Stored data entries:
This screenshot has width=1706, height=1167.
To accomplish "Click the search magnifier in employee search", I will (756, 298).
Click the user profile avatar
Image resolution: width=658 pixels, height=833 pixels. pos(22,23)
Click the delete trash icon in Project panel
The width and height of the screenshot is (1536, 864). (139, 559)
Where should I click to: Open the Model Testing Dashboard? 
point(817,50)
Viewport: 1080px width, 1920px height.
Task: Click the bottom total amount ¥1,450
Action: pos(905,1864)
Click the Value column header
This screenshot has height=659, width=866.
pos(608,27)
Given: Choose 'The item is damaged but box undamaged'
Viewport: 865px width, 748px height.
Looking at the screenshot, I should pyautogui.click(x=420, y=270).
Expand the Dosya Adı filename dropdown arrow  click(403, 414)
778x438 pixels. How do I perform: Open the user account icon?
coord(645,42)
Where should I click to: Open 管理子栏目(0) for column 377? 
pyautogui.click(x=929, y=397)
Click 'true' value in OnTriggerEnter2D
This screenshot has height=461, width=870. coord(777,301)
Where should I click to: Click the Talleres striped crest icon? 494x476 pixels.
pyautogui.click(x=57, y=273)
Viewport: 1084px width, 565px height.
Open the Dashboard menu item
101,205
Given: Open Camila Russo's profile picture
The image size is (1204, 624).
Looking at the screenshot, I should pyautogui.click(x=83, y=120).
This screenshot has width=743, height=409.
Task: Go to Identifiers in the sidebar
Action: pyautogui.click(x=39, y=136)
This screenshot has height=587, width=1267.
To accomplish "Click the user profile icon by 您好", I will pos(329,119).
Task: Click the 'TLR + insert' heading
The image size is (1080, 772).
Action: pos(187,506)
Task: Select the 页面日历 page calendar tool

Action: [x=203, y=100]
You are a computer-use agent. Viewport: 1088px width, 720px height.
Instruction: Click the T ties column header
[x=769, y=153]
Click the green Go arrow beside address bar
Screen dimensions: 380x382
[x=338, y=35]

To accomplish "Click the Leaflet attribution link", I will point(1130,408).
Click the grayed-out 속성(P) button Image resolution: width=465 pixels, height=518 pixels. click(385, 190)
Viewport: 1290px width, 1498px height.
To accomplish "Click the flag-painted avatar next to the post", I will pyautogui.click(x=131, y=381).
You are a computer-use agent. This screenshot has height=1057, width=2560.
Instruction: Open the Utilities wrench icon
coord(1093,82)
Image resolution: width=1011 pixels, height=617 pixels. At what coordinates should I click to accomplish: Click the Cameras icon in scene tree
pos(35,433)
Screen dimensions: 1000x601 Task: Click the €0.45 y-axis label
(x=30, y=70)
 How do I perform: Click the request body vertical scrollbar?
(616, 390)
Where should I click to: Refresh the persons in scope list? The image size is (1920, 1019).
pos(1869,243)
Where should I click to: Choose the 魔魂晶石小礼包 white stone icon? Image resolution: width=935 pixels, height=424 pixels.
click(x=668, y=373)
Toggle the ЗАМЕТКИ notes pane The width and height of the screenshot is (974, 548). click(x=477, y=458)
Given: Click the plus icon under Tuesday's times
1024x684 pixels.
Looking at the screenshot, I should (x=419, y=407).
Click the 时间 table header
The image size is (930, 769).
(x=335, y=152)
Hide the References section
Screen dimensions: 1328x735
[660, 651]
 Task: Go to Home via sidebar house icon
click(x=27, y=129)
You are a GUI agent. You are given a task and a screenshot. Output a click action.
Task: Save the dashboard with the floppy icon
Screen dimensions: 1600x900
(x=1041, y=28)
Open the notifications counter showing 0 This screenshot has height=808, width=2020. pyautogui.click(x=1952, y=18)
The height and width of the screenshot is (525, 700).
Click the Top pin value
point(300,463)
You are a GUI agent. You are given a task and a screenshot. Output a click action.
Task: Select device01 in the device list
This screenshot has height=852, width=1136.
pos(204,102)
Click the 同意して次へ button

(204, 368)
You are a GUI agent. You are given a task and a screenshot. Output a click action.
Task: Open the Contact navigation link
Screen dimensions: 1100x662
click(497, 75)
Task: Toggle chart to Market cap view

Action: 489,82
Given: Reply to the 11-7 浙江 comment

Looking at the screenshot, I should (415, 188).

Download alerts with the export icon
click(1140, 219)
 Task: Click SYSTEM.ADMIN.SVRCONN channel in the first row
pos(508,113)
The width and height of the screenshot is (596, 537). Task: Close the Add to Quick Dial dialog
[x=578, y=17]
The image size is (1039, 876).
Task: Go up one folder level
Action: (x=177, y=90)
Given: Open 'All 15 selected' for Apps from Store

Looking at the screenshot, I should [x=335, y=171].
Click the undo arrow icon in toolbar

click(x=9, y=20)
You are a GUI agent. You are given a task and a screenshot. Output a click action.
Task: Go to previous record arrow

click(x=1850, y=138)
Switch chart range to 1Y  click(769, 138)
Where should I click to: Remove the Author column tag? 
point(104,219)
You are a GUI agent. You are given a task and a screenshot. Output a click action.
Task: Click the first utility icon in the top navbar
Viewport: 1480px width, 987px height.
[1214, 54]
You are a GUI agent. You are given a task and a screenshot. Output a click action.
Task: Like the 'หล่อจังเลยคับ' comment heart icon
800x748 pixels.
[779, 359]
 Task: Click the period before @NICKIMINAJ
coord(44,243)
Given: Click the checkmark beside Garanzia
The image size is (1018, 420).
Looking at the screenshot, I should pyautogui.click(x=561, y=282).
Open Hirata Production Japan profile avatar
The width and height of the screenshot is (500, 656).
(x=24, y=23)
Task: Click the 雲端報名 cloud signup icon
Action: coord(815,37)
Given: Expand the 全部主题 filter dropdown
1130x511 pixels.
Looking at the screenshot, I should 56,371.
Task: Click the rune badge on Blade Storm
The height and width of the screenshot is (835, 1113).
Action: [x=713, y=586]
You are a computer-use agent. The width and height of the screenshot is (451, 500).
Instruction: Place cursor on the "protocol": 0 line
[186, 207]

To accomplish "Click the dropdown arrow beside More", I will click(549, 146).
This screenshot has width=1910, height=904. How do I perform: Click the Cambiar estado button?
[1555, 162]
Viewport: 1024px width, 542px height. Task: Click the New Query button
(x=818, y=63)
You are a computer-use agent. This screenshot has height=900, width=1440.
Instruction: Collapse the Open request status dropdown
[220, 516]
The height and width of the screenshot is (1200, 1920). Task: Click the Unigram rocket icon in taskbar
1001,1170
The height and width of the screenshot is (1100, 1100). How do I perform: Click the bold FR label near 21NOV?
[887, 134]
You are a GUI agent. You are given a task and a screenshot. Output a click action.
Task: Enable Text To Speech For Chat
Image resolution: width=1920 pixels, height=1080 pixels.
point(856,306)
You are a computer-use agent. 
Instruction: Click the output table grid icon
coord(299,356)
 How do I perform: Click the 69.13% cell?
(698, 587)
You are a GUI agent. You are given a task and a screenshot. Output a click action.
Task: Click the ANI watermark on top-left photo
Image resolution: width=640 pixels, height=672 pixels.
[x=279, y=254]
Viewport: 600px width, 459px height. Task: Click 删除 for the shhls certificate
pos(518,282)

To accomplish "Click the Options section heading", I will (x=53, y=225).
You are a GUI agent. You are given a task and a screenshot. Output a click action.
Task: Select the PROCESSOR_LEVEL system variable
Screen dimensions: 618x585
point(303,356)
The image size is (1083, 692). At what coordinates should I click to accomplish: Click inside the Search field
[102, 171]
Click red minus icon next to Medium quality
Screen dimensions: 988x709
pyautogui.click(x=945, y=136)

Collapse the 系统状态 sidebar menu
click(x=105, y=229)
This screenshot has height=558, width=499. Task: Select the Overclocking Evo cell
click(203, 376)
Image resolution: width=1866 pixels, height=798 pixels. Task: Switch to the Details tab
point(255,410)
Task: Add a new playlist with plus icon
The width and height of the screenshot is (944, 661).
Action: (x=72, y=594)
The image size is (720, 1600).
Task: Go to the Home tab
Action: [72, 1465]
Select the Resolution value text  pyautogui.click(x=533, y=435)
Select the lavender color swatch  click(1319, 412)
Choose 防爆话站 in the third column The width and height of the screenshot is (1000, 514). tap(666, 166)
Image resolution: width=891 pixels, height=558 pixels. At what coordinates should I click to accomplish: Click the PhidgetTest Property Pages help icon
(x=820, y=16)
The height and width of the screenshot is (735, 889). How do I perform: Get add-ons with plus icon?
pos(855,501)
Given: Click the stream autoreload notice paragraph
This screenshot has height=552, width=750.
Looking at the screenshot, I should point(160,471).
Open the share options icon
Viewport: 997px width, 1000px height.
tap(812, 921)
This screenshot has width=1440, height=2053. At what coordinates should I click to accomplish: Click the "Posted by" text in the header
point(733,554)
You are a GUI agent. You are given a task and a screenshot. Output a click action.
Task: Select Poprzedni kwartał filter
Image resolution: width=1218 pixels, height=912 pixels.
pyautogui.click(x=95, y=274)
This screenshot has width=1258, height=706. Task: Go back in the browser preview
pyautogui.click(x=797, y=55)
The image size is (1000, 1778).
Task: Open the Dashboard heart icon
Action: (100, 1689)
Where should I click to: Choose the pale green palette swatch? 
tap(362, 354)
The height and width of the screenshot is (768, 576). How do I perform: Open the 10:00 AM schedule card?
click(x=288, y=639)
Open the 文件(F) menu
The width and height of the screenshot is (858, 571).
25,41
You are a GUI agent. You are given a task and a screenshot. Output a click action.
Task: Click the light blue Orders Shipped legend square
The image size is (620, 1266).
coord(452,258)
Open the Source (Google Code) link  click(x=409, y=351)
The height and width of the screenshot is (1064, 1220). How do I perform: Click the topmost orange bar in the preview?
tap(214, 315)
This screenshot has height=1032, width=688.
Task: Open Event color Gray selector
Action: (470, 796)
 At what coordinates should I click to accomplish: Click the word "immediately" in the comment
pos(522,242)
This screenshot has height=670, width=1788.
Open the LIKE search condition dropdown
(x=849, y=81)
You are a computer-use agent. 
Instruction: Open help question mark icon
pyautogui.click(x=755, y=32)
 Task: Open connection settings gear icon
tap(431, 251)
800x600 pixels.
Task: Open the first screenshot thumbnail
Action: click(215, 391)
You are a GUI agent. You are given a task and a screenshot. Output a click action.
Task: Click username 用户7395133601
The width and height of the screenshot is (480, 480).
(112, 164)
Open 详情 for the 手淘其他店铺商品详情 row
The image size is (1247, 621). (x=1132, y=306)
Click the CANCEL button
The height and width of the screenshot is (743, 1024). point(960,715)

→ **About this exercise**: Set down only the lines above that fall between the line holding "Task: Add a new playlist with plus icon" and the line holding "Select the lavender", inclusive, keeping each exact.

→ **Exercise response**:
Task: Add a new playlist with plus icon
The width and height of the screenshot is (944, 661).
Action: (x=72, y=594)
The image size is (720, 1600).
Task: Go to the Home tab
Action: [72, 1465]
Select the Resolution value text  pyautogui.click(x=533, y=435)
Select the lavender color swatch  click(1319, 412)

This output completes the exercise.